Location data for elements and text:
= = = = = = =
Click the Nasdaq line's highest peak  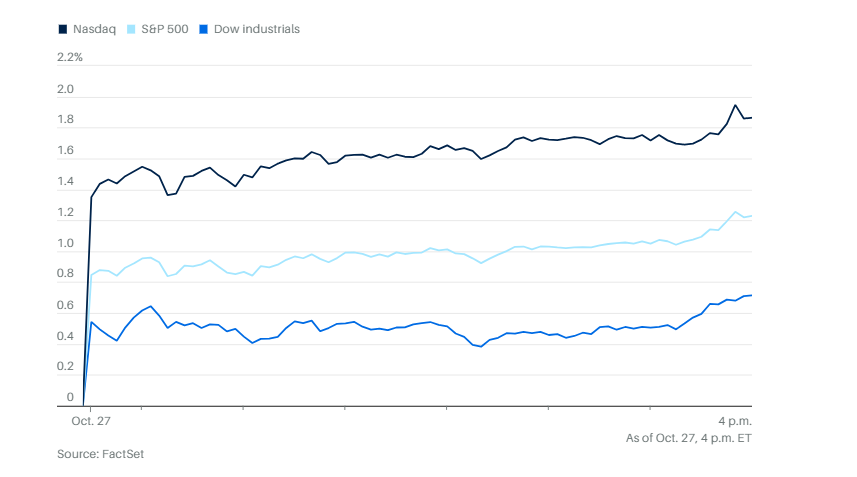[x=736, y=105]
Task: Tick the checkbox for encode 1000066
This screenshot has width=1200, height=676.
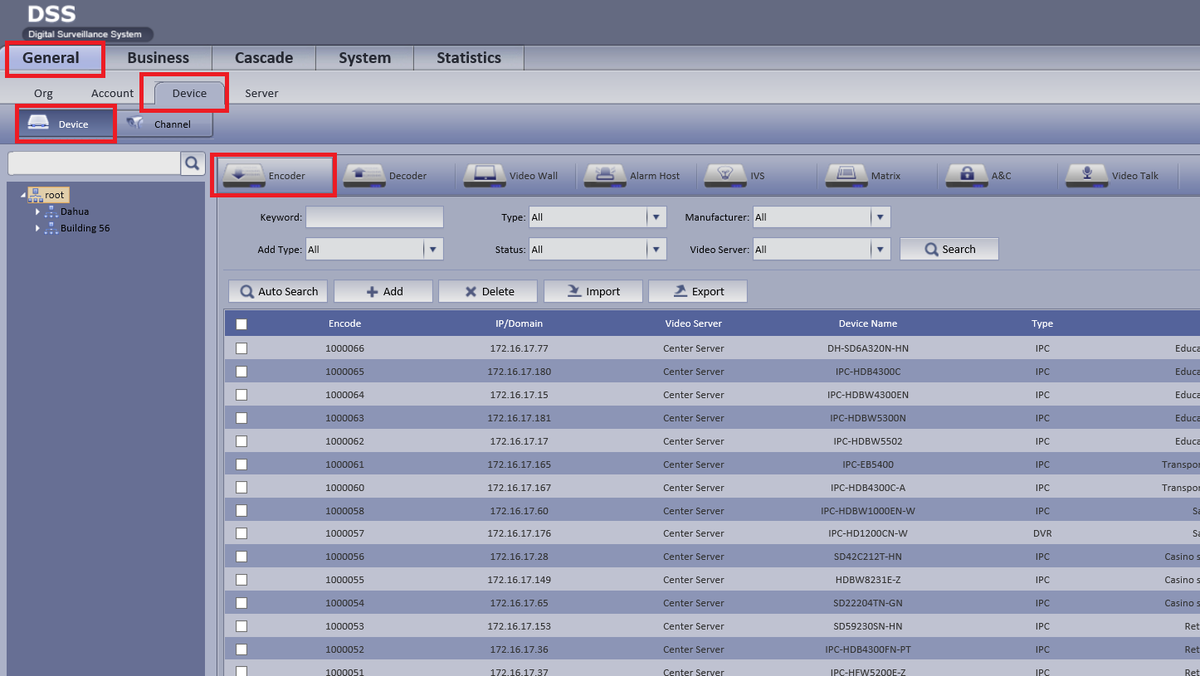Action: click(x=241, y=349)
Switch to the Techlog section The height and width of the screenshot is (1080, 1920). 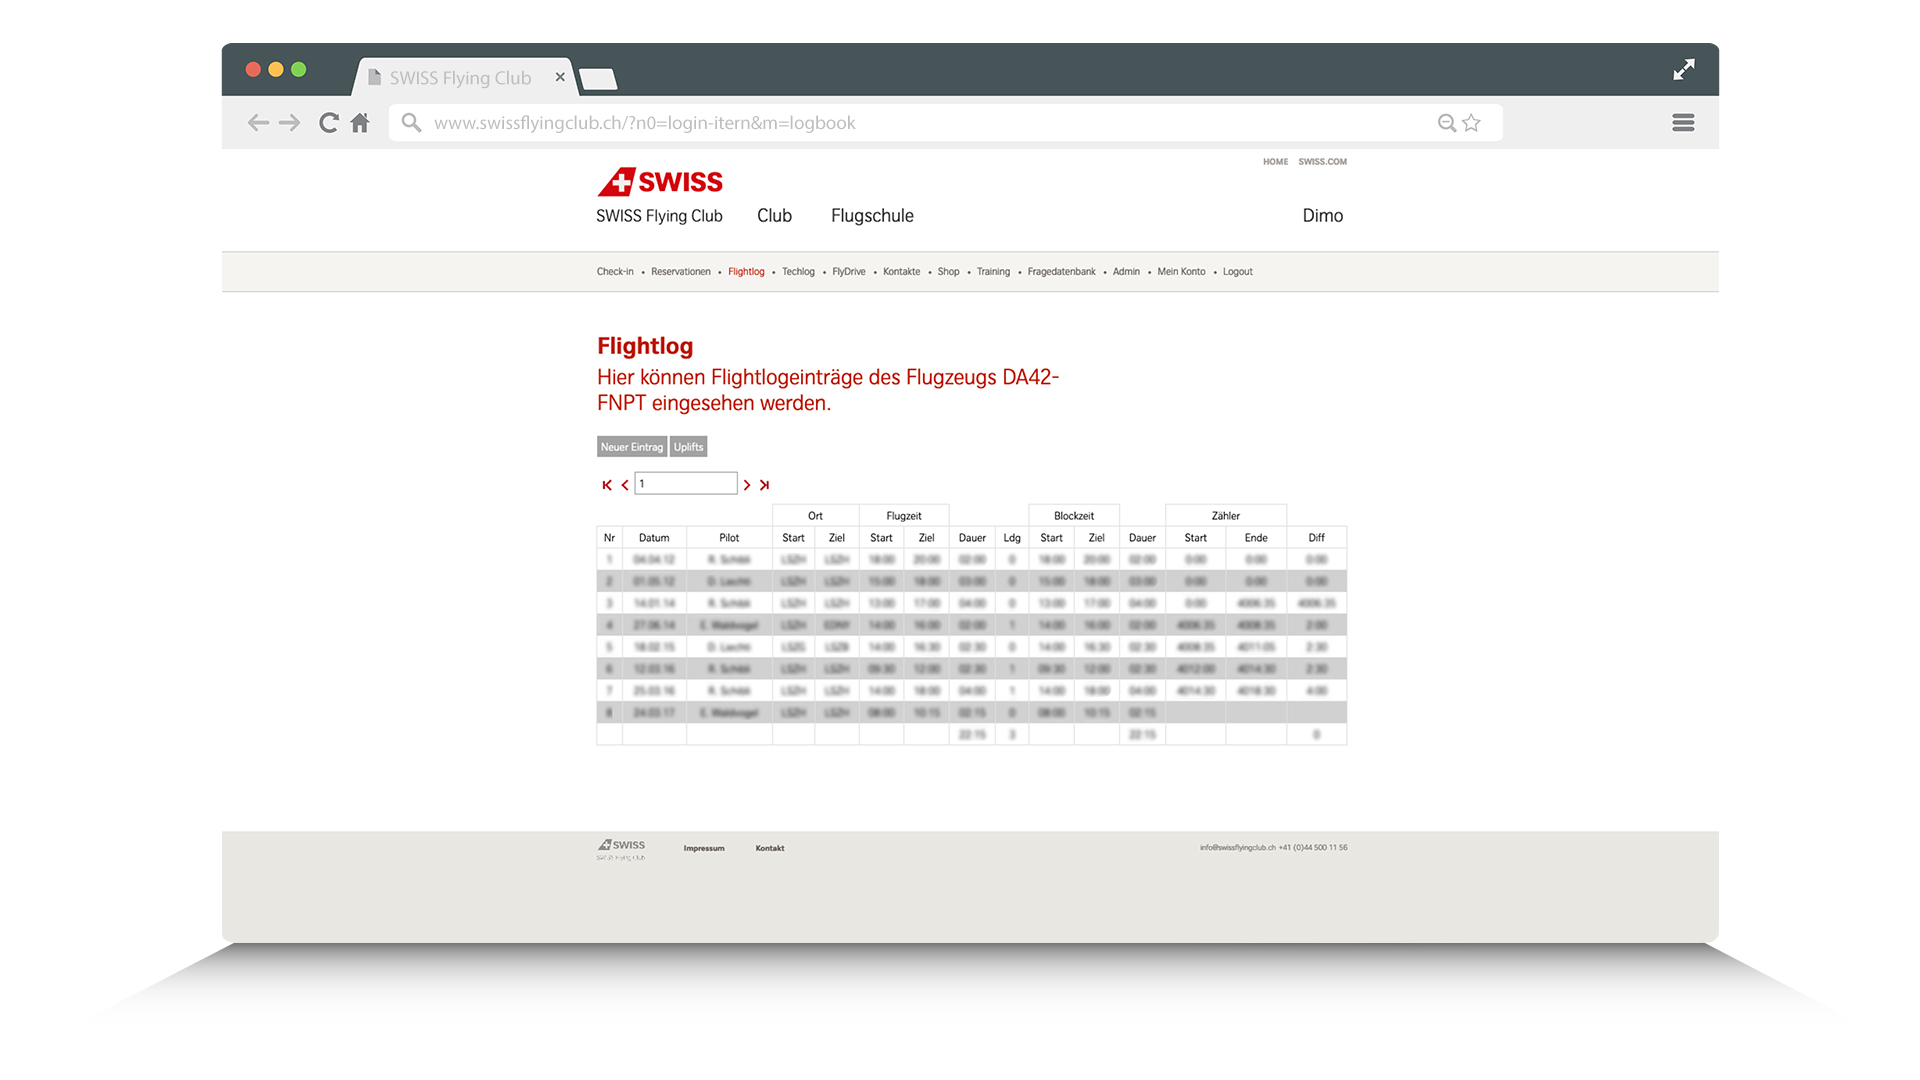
= = = = = = =
> [WORK TO BE COMPLETED]:
Can you pull out, word for word, the lines that start with the one containing "Task: Tick the checkbox for encode 1000066" and run through the last line above, both ends included, leaving the pictures out?

> [WRITTEN SOLUTION]:
Task: Tick the checkbox for encode 1000066
This screenshot has width=1200, height=676.
Action: click(x=241, y=349)
Switch to the Techlog section The height and width of the screenshot is (1080, 1920). 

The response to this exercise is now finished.